Le Tribunal Administratif de Strasbourg a rejeté la requête de Mme D... contestant le refus de l'OFII de lui accorder les conditions matérielles d'accueil. La décision était fondée sur l'article L. 551-15 du code de l'entrée et du séjour des étrangers et du droit d'asile, au motif que la demande d'asile avait été déposée plus de quatre-vingt-dix jours après l'entrée en France sans motif légitime. Le tribunal a écarté les moyens d'incompétence, de défaut d'examen et d'erreur d'appréciation, jugeant que l'état de santé invoqué ne constituait pas un motif légitime.
Le Tribunal Administratif de Strasbourg a examiné les recours de Mme F..., ressortissante colombienne, contre un arrêté du préfet du Bas-Rhin l'obligeant à quitter le territoire français sans délai, avec interdiction de retour d'un an, et contre son assignation à résidence.

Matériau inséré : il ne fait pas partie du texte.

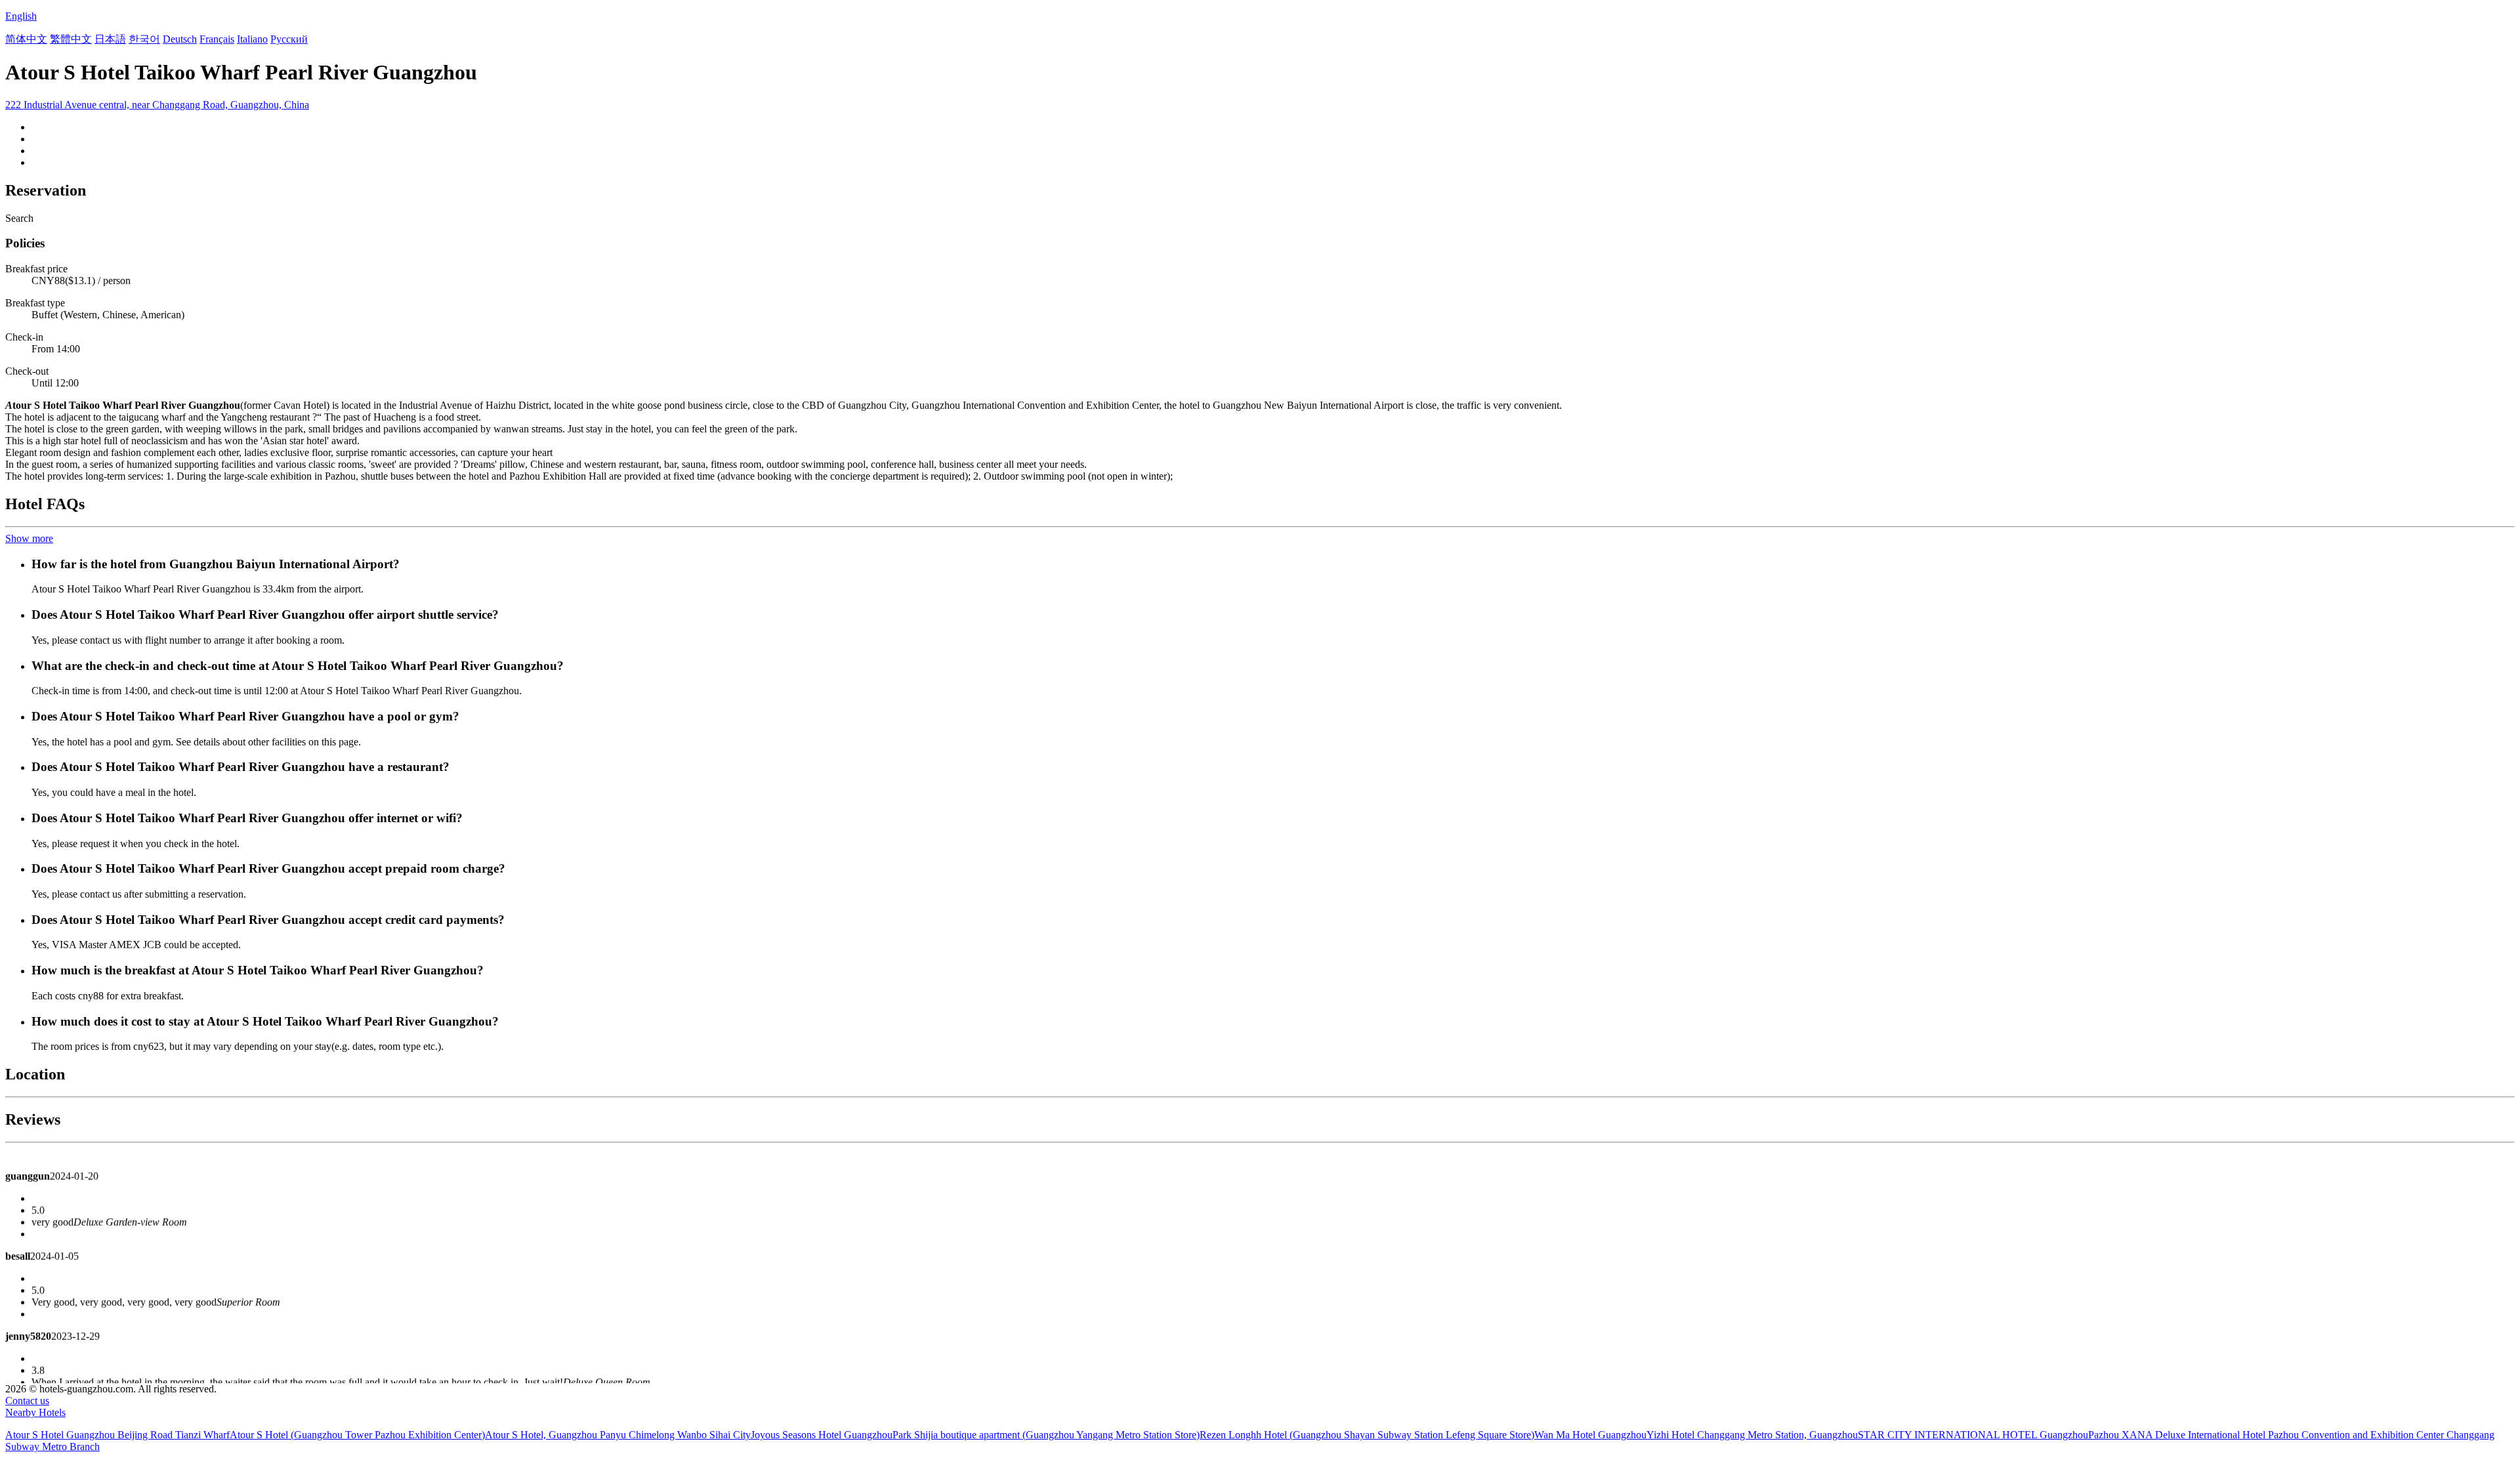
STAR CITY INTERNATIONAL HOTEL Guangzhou (1973, 1434)
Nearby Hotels (35, 1412)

La requérante invoquait notamment l'incompétence, le défaut de motivation, l'erreur d'appréciation et la méconnaissance de l'article 8 de la Convention européenne des droits de l'homme. Le tribunal a rejeté l'ensemble des moyens soulevés, considérant que les décisions étaient légales et proportionnées. La solution retenue est le rejet des requêtes, confirmant la validité des mesures d'éloignement et d'assignation à résidence, sur le fondement des articles L. 612-10 et L. 922-2 du code de l'entrée et du séjour des étrangers et du droit d'asile.